Settimana scorsa il primo episodio di questa nuova serie e vi anticipo già che la prossima settimana ci sarà. Dominique si sta facendo una meritata settimana di vacanza e se io dovessi farvi vedere quello che mangio in autonomia sarebbe una sequela di insalatissime Rio Mare e ceci, quark e tonno in una ciotola. Non il massimo direi. Nella speranza che torni senza aver perso la voglia di cucinare vi faccio i vedere i piatti che ha creato questa settimana, con la premessa che era tutto buonissimo.


Baccalà - Antipasto:
Ingredienti: base di lamponi, menta e olio, baccalà marinato, mandorle, uvette

"Baccalà:
tenuto in acqua due giorni e mezzo almeno, senza pelle sfilacciato e condito con olio, paprika e peperoncino.
Lamponi:
tagliati un po' a metà un po’ in 4, non lavorati troppo per mantenere una texture. Il baccalà al contrario va lavorato molto per creare con l’olio una mini emulsione. Impiattatelo mettendo sotto i lamponi, sopra il pesce e finito con il trito di mandorle e uvette e del peperoncino secco in polvere" 

Penso onestamente che questo sia uno dei piatti più buoni che io abbia mai mangiato, senza esagerare. Sicuramente aiuta il fatto che la combinazione pesce-frutta sia tra le mie preferite però credo che potrei mangiarlo ogni giorno senza stancarmene mai. Ho mandato la ricetta a mia mamma pressandola perché la rifaccia ma niente, per ora mi ignora. Potrei imparare a farla io? No, non credo. 


Baccalà - Main Course:
Ingredienti: crema di cavolfiore, baccalà al vapore, spuma al curry, zucca al forno

"Baccalà: 
dieci minuti al vapore, mettendo la pelle verso l’alto. Potete mettere dello zenzero e della menta nell’acqua del vapore. Una volta passati 10 minuti mettetelo in un piatto e copritelo con della pellicola per altri 10 minuti. Passarlo nell’olio e rosolarlo su ogni lato per 90 secondi in una padella bollente
Crema di cavolfiore: 
cuocere al vapore un cavolfiore, usando gli scarti nell’acqua del vapore, insieme ad una patata sbucciata. Una volta cotto mettete tutto in una bacinella con una punta di pepe, coprire con della pellicola e lasciate riposare per 10 minuti almeno. Frullate il tutto con dell’olio d’oliva ed una punta di latte di soia
Zucca glassata:
Preparate una salsa a base di aceto balsamico ed olio in parti uguali, il succo di mezza arancia, miele, sale, pepe, paprika e cacao. Potete frullare tutti gli elementi così da ottenere un’emulsione. Pulite una zucca e tagliatela a fette, ma tenete la buccia attaccata alla polpa, passate le fette nell’emulsione ed infornatele in forno preriscaldato a 180 gradi per 15 minuti, poi giratele, aggiungete dell’olio e lasciate cuocere a 210 gradi per 10 minuti"

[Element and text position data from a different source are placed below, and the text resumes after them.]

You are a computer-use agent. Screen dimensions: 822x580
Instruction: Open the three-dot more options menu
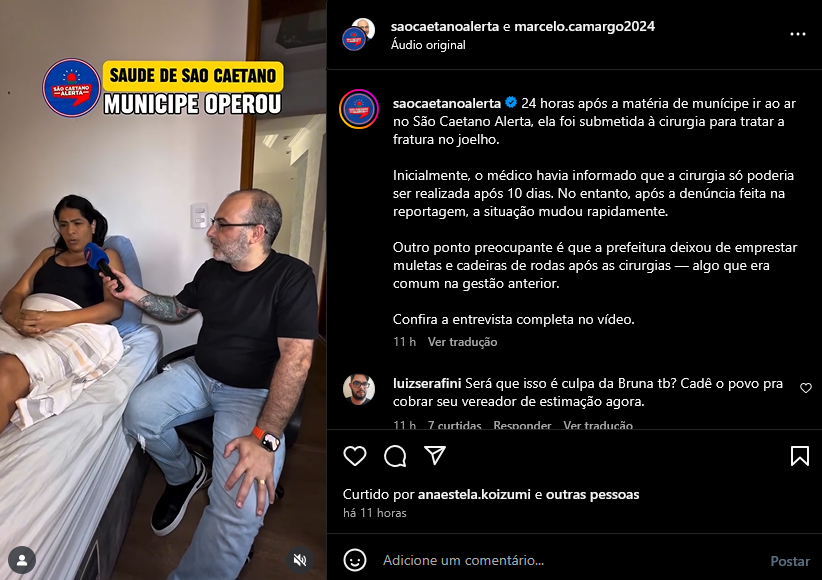pos(797,34)
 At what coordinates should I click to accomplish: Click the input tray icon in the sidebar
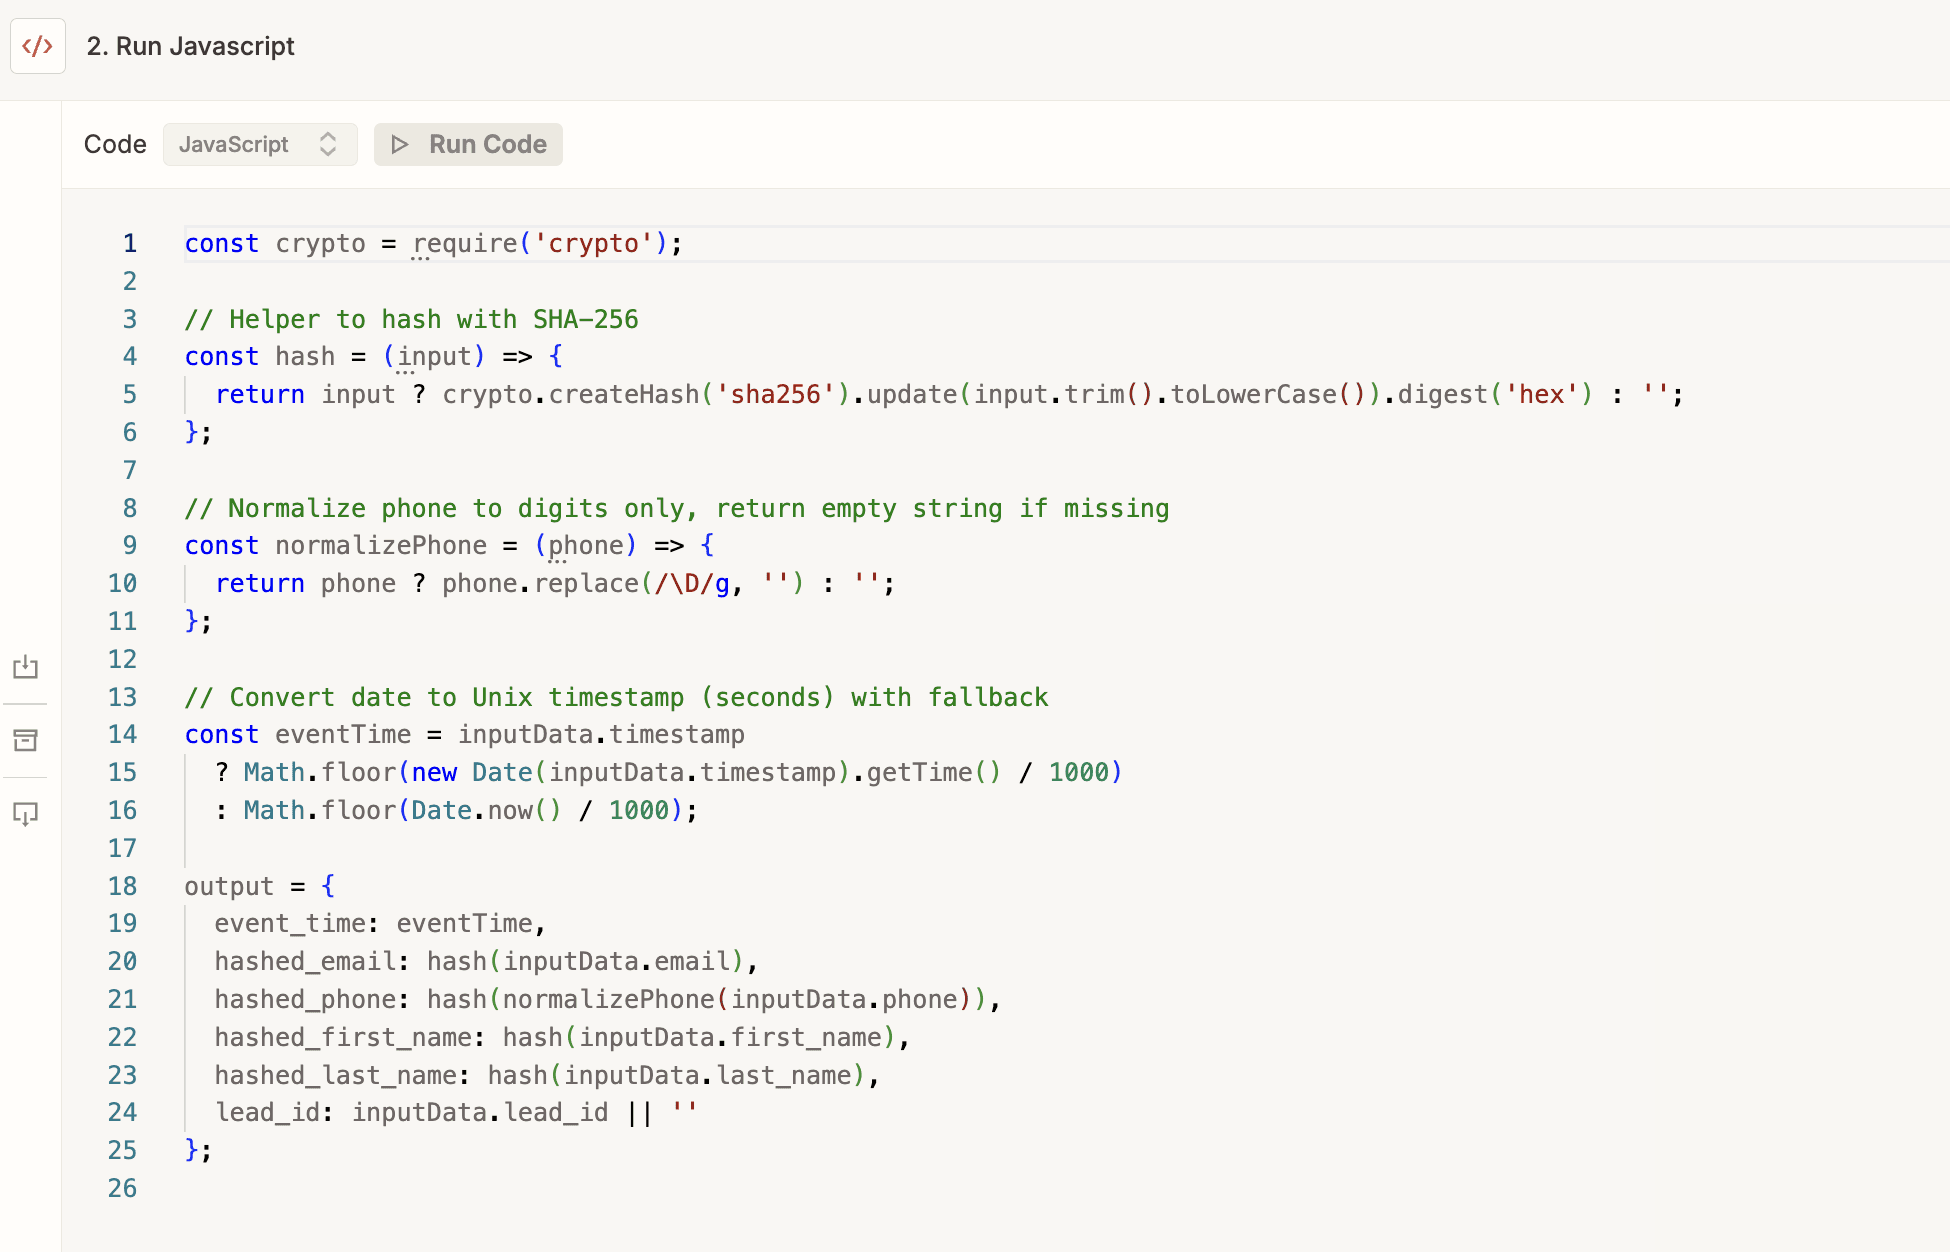(25, 667)
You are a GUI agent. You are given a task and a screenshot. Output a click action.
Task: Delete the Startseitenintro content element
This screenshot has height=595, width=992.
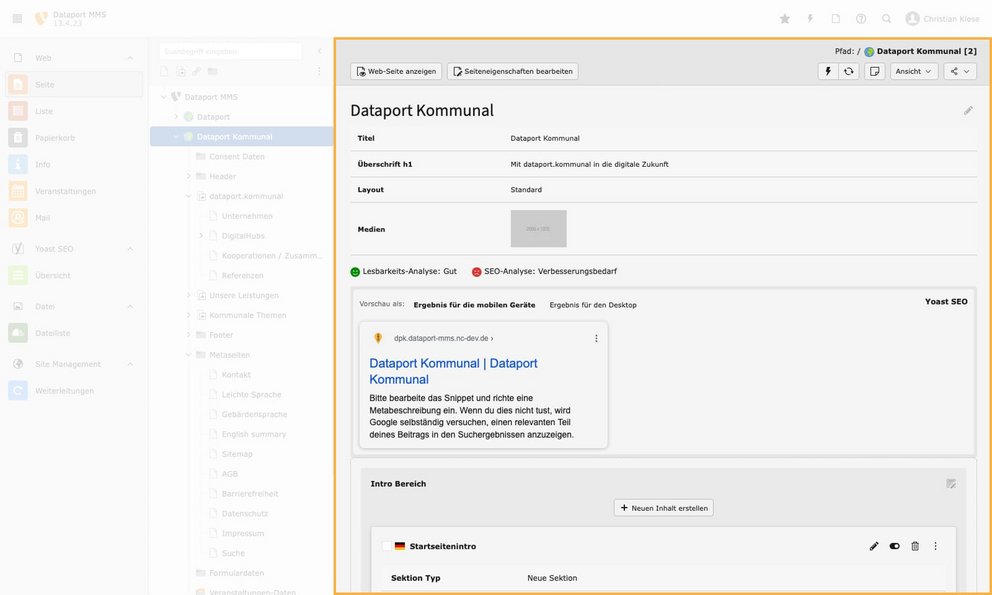pyautogui.click(x=915, y=546)
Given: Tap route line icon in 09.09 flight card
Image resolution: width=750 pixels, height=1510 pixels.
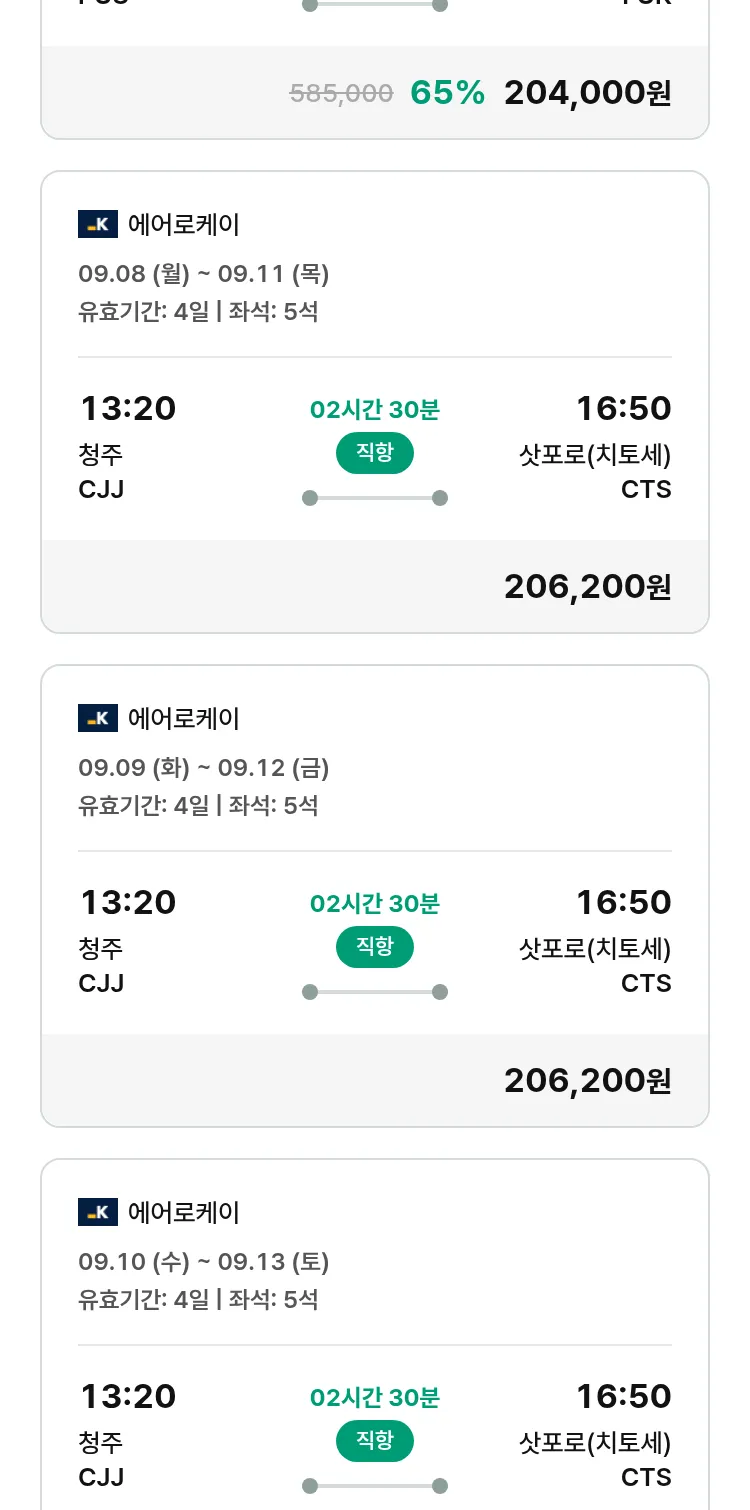Looking at the screenshot, I should 375,992.
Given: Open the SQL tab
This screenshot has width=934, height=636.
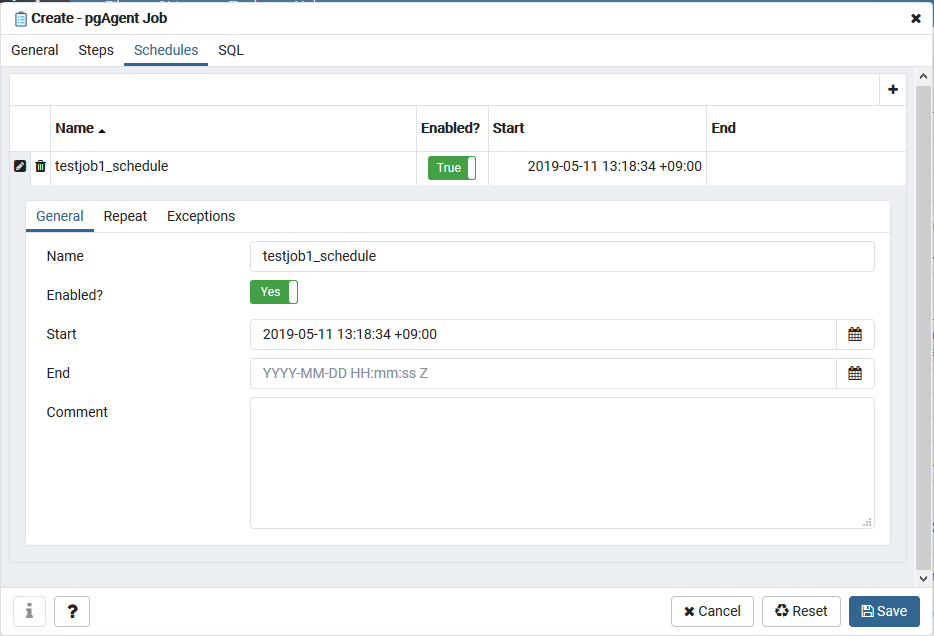Looking at the screenshot, I should point(230,50).
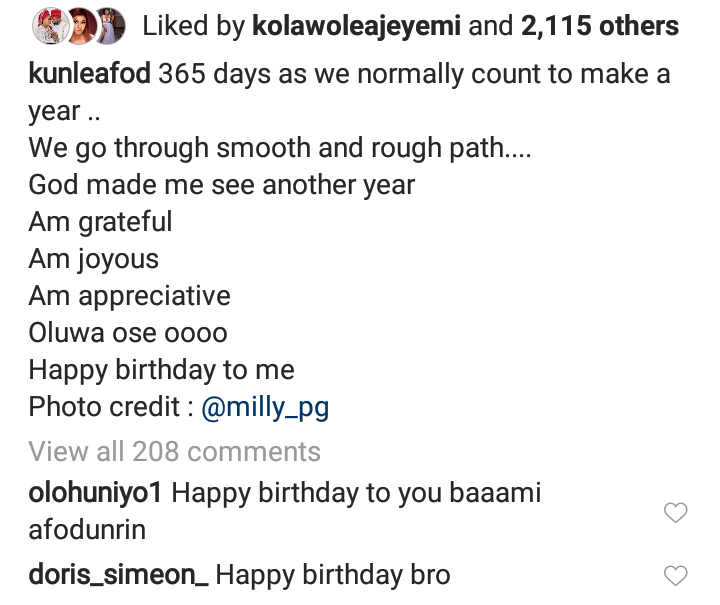Open the @milly_pg mention link
Screen dimensions: 720x605
tap(265, 408)
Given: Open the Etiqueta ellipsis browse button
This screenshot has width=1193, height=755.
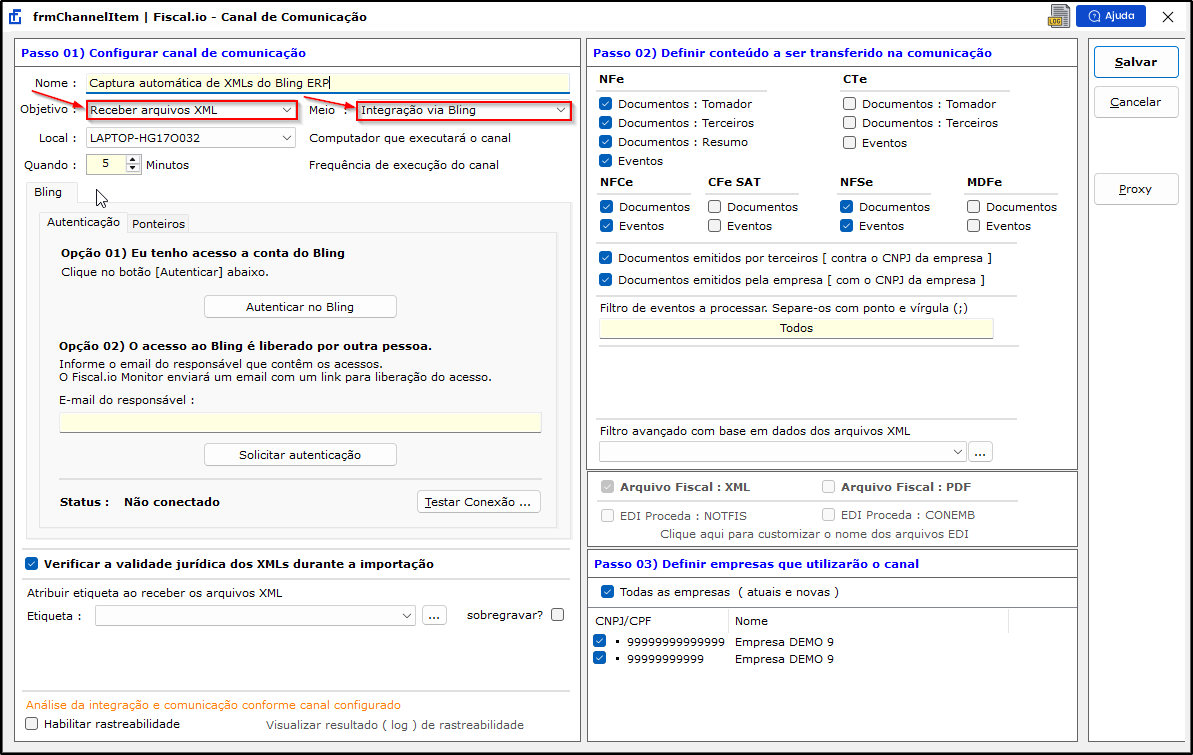Looking at the screenshot, I should click(433, 616).

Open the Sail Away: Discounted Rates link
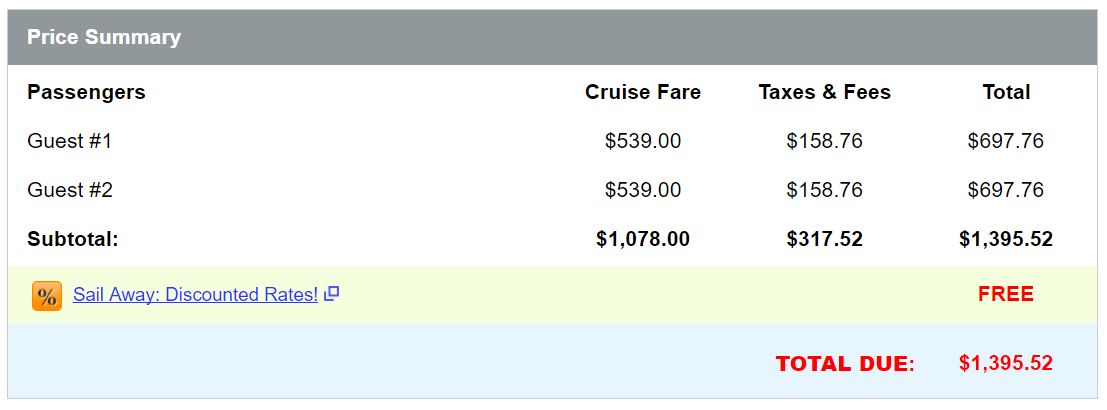(196, 295)
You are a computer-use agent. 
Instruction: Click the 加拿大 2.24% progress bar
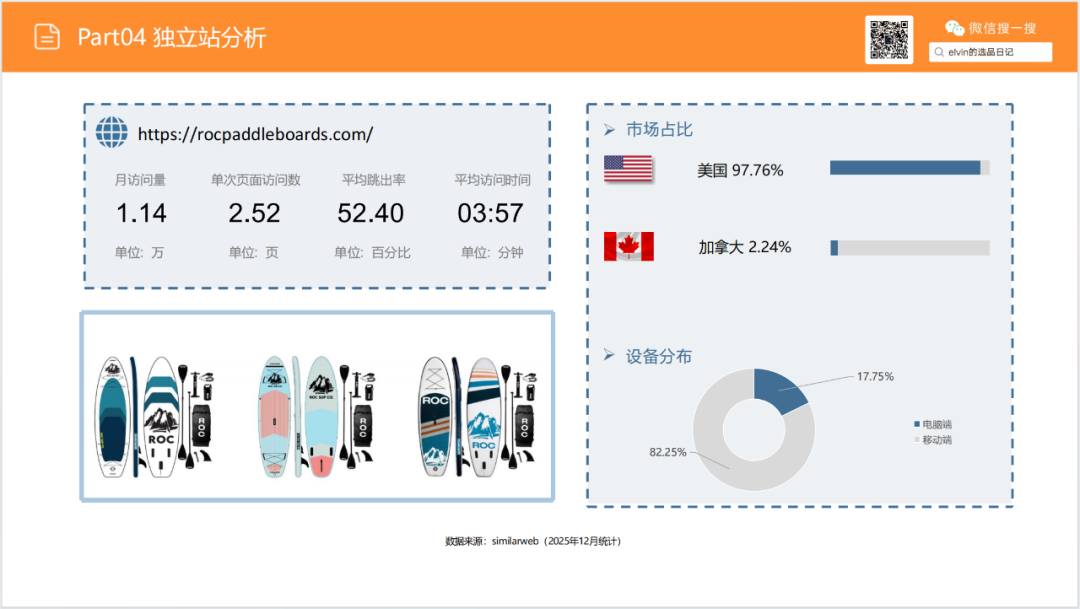909,247
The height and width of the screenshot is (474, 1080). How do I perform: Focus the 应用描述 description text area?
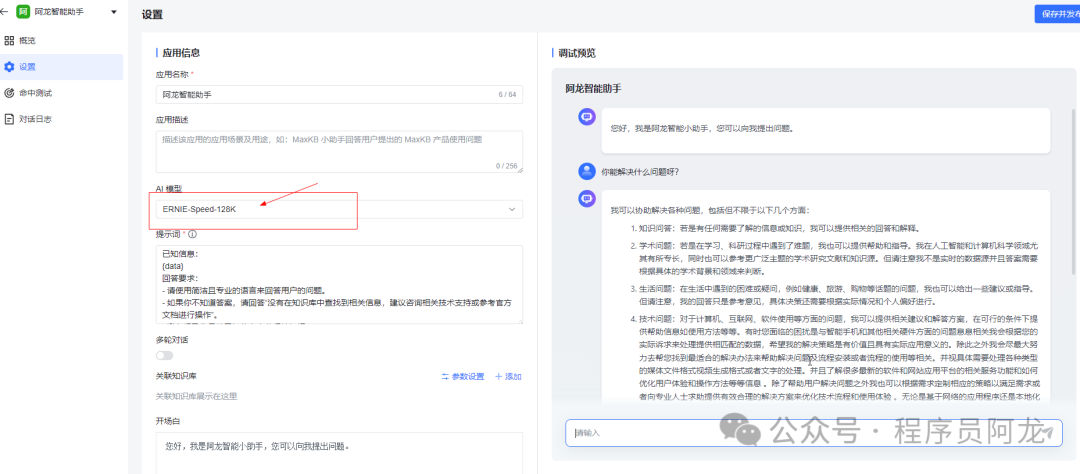point(338,152)
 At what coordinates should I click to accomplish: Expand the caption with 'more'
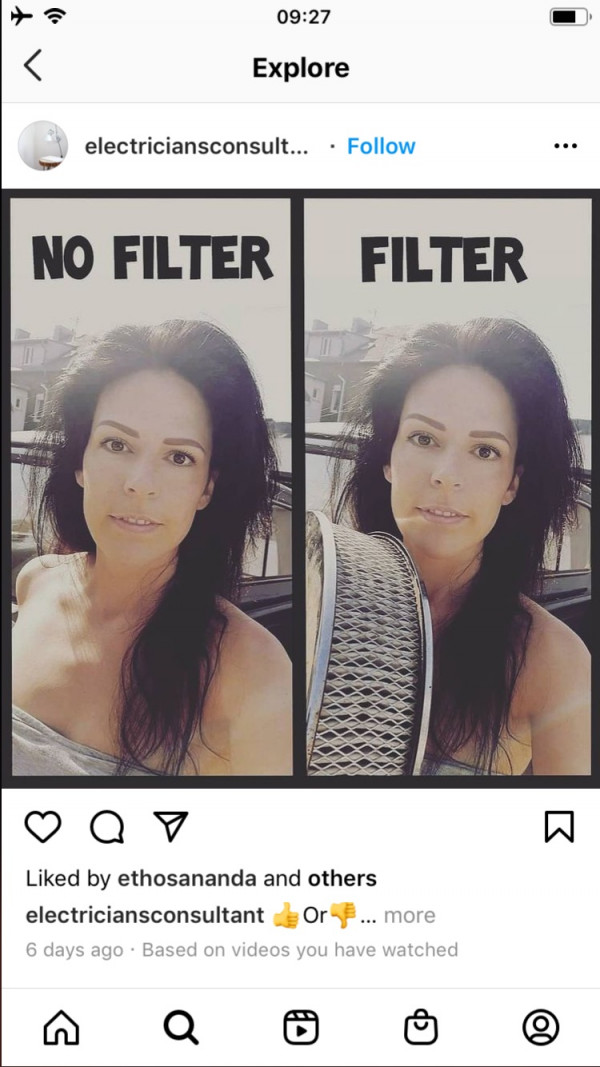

Ok, non voglio essere ripetitiva e dire quanto mi è piaciuto. Posso dirvi però che se vi piace la zucca così dovete provarla per forza. La sensazione mangiandola non è quella di mangiare qualcosa con così tanti ingredienti ma semplicemente di provare la zucca al forno più buona che abbiate mai provato. Parole forti mi rendo conto MA vi assicuro che è favolosa.

Pumpkin Spice Latte (Vegan):
Ingredienti: zucca, latte di soia, cannella, sciroppo d'acero

"La zucca va messa intera in forno a 180 gradi per 40 minuti, a dipendenza della grandezza. Quando è cotta lasciatela raffreddare, frullatela con mezzo cucchiaino di cannella. In un pentolino scaldare in parti uguali zucca e latte di soia, aggiungere un cucchiaio di sciroppo d’acero a persona ed una spolverata di cannella, mescolando continuamente portarlo a bollore a fiamma alta, spegnere e continuare a mescolare per 1 minuto. Finire aggiungendo il composto ad una tazza di caffè, mescolare ed in caso regolare di sciroppo d’acero se lo si vuole più dolce"

Lo so che è dannatamente da basic bitch ma a me il pumpkin spice latte piace da impazzire. Mi piace meno quello di Starbucks che è praticamente solo zucchero, questo invece lo berrei ad ogni ora del giorno. C'è comunque lo sciroppo d'acero e okay ma è così buono che lo vorrei ogni giorno. 



BOWL 1:
Ingredienti: riso, olio di vinacciolo, platano, mango, pickle al lime, salsa d'ostrica, salsa piccante

"Riso:
sfriggere un bicchiere di riso in olio di vinacciola/semi, con pepe, peperoncino e sale, quando è rosolato aggiungere 2 bicchieri di acqua ed abbassare a fiamma media. Mescolatelo di tanto in tanto lasciando che l’acqua evapori completamente, all’ultimo minuto di cottura (quando è quasi completamente asciutto) alzare la fiamma e mescolare di continuo. 
Platano:
conditelo con un cucchiaino di salsa d’ostrica e un cucchiaio di salsa piccante. Preriscaldare il forno a 270gradi, mettere il platano a pezzi, bagnarlo d’olio e lasciarlo cuocere per 6/7 minuti. 
Mango:
va tagliato a pezzetti e condito con un peperoncino, limone e olio. 
Mescolare il tutto con il pickle al lime"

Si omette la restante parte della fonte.